China Installed More Solar in 2025 Than the US Has Ever Built
China added 315 GW of solar in 2025 — more than the entire US cumulative capacity of 279 GW. Here's why that gap is now a geopolitical weapon.

China added 315 gigawatts of new solar capacity in 2025. The United States has installed 279 GW total — across its entire history. In a single year, China built more solar than America has ever built, cumulatively, since the first panel went on a rooftop.
That comparison is the story. Not as a point-scoring exercise, but as a structural fact with direct consequences for who gets hurt by the current crisis in the Strait of Hormuz and who, quietly, does not.
What 315 GW actually means
Numbers at this scale lose meaning fast. Let's translate it.
A single gigawatt powers roughly 700,000 European homes. China added 315 of them in twelve months. December alone saw more than 40 GW commissioned — comparable to France's entire nuclear fleet, in one month.
China's National Energy Administration confirmed the figures in January 2026. Cumulative solar capacity now sits at 1.2 terawatts. Add wind (0.64 TW) and together they represent 47.3% of China's total installed power capacity. Non-fossil sources — solar, wind, hydro, nuclear — crossed 60% of installed capacity for the first time in 2025, overtaking thermal power for the first time in Chinese history.
The US, by comparison, installed 43 GW of solar in 2025 — a 14% decline from 2024 — and hit 279 GW cumulative.
China is not lapping the US in some distant future scenario. It already did.
The AI connection nobody's talking about
This isn't just about climate policy. China's solar buildout is being driven, in part, by something far more immediate: AI.
Data center electricity demand in China is projected to double by 2030. Every major AI training cluster — and China is building them at a pace comparable to the US — needs continuous, cheap power. Coal provides that baseload today. But solar and wind are now cheaper to build in China than anywhere else on earth, and Beijing has spent two decades building the grid infrastructure to absorb variable renewables at scale.
The loop is self-reinforcing. AI needs power. Cheap solar provides it. The revenue from AI exports and technology funds more solar. More solar reduces oil dependency. Less oil dependency insulates China from exactly the kind of shock the rest of the world is absorbing right now.
What the Hormuz crisis revealed
When US and Israeli strikes closed the Strait of Hormuz in late February, the immediate assumption in Western financial markets was that China would be among the hardest hit. Half of China's crude imports transit that chokepoint. A third of its LNG does too.
The assumption was wrong — or at least, wrong in scale.

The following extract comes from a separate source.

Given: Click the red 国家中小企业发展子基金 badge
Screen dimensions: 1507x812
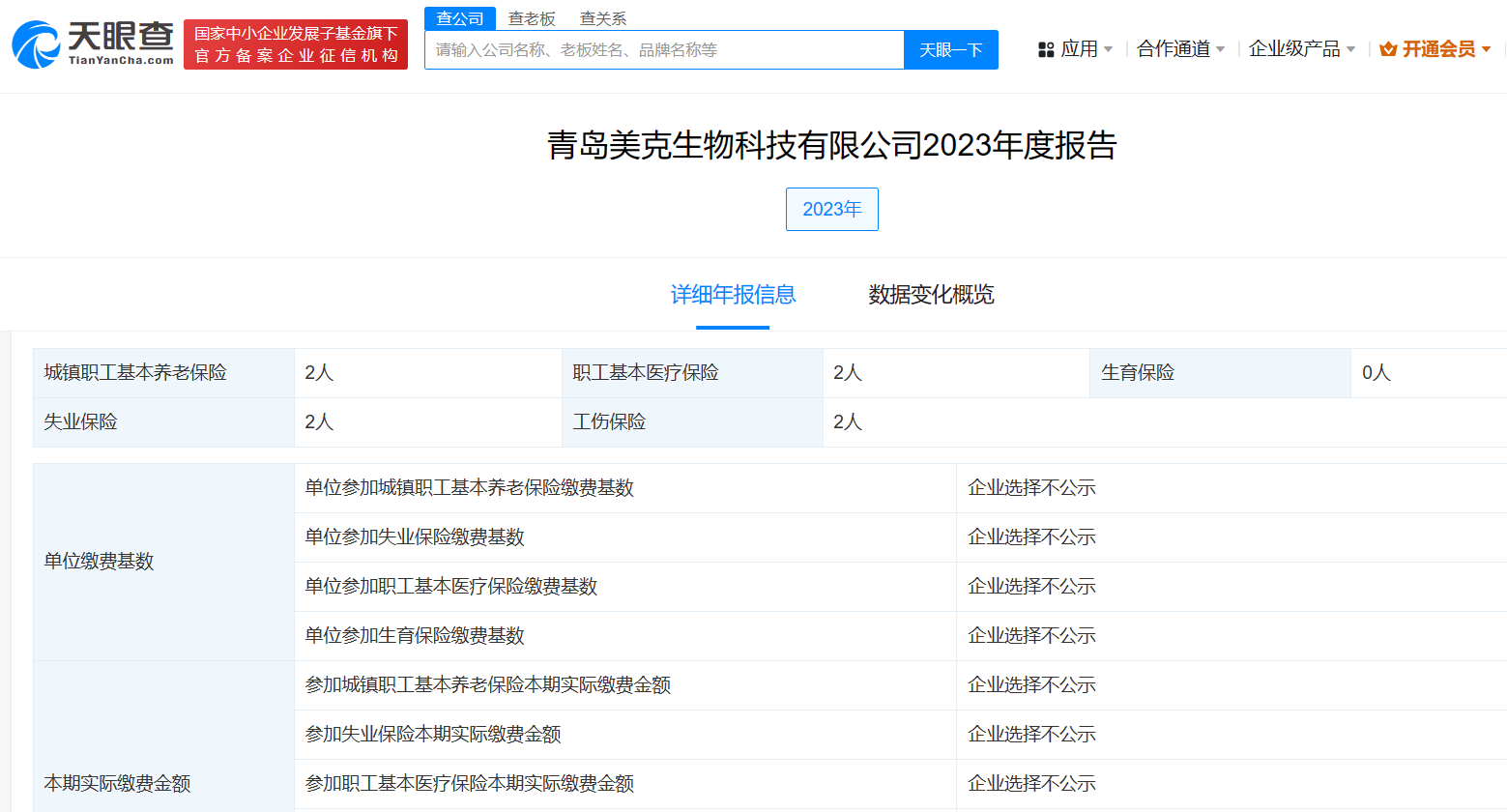Looking at the screenshot, I should coord(296,44).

OCBC analysts said China is "less sensitive to a prolonged closure of the Strait of Hormuz than many of its Asian peers." Oil and gas flowing through Hormuz now account for roughly 6% of China's total energy consumption. That share has been falling steadily as electrification deepens and renewables take more of the load.

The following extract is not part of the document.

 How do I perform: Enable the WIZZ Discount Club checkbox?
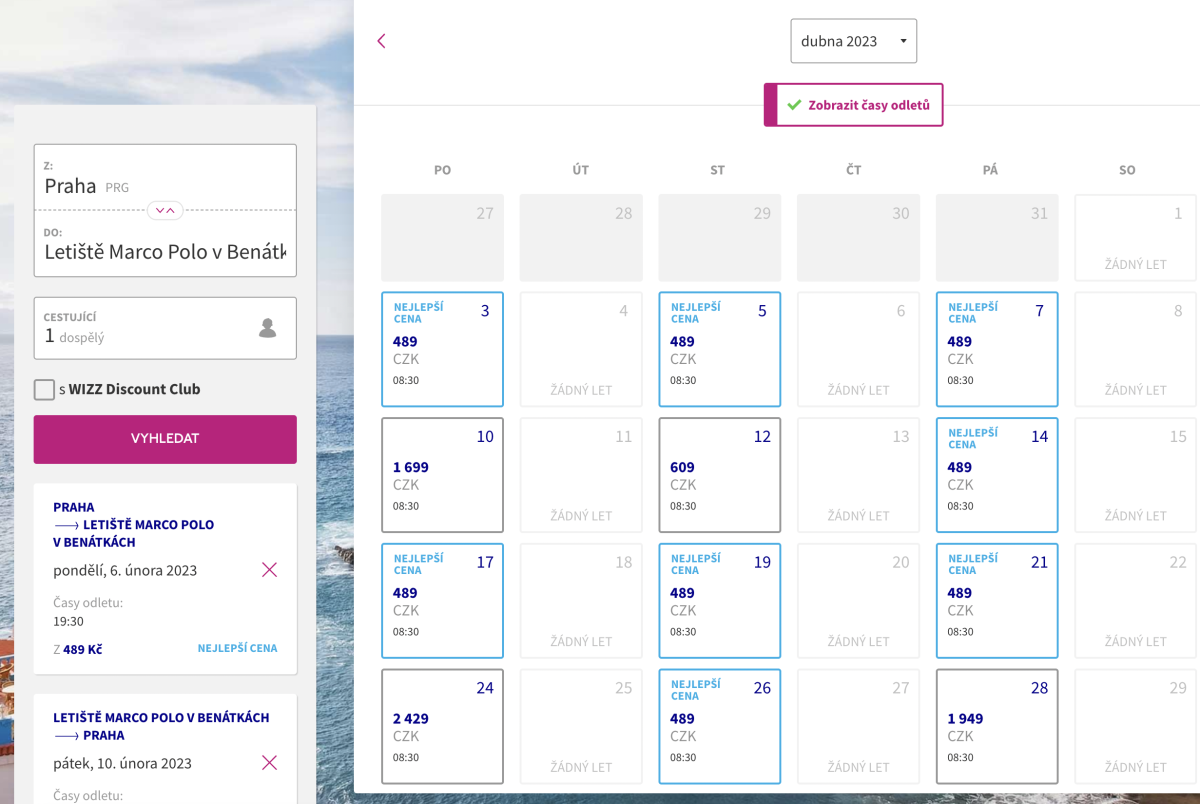coord(44,390)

Ten years ago, a Hormuz closure would have been an economic emergency for Beijing. Today, it's a supply shock China can likely absorb better than almost any other major importer, according to analysis from Latitude Media published this week.
China didn't just get lucky. It deliberately redesigned its economy around electricity. The Strait of Hormuz crisis is the first real test of whether that bet paid off. Early signs: it did.
This is what energy security actually looks like
The Iran war is, at its core, a fight over who controls fossil fuel flows. The US sent carrier groups to the Persian Gulf. Iran mined the strait. Saudi Arabia and Qatar are watching their energy infrastructure get targeted. The world is negotiating oil exemptions and shipping insurance while tanker traffic falls.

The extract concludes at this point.